Required work:
From the line with "The width and" to the final line of the data below, please write out every line exactly, with no pictures.

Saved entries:

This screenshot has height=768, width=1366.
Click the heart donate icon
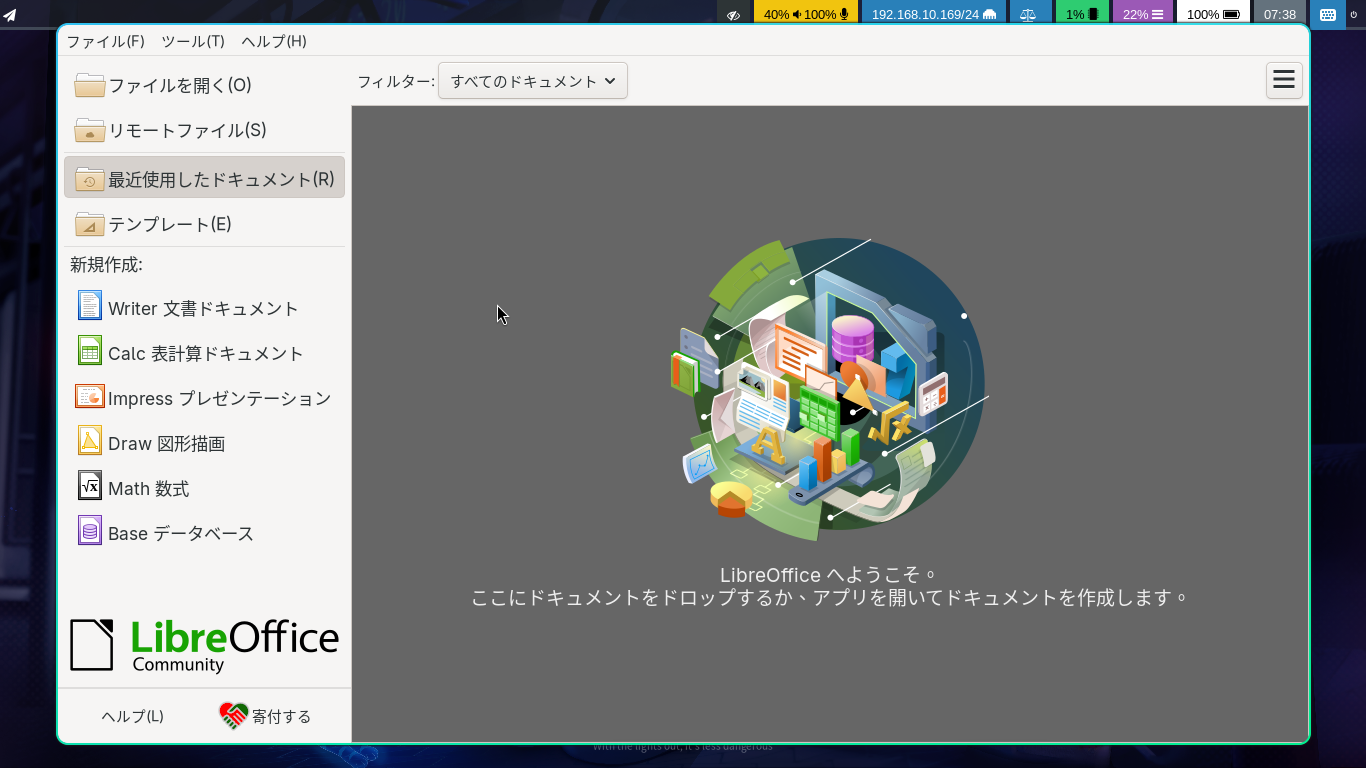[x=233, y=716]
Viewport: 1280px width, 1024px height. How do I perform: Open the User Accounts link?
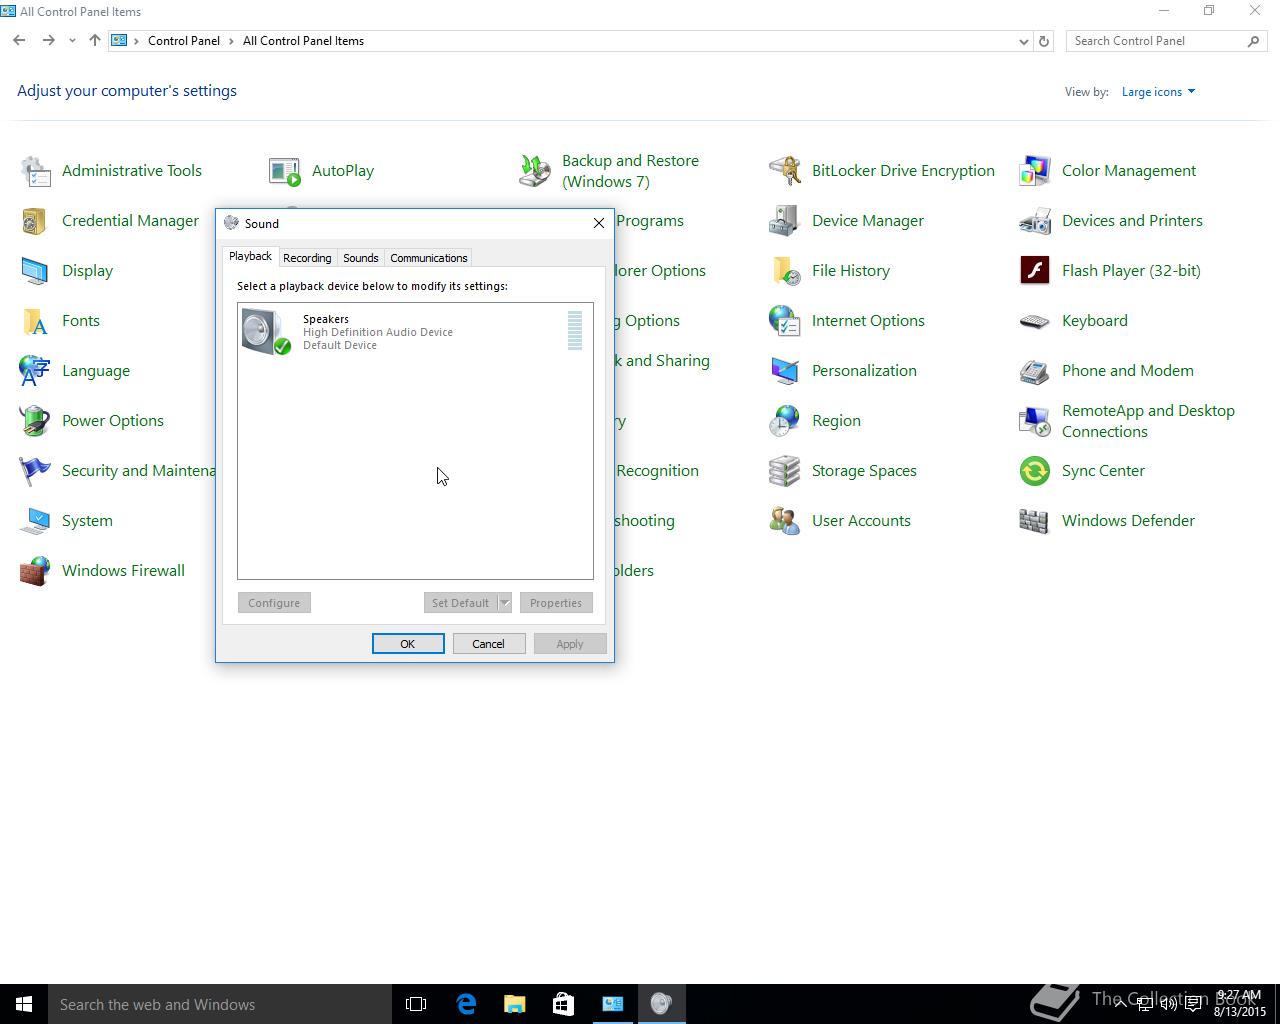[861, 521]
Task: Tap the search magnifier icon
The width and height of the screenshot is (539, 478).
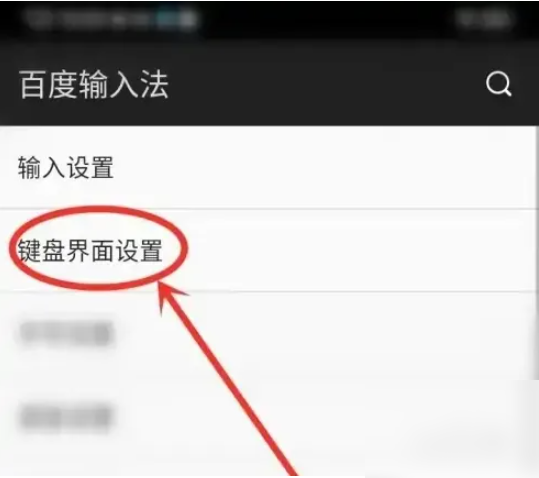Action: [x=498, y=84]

Your response:
The width and height of the screenshot is (539, 478).
Action: [x=498, y=84]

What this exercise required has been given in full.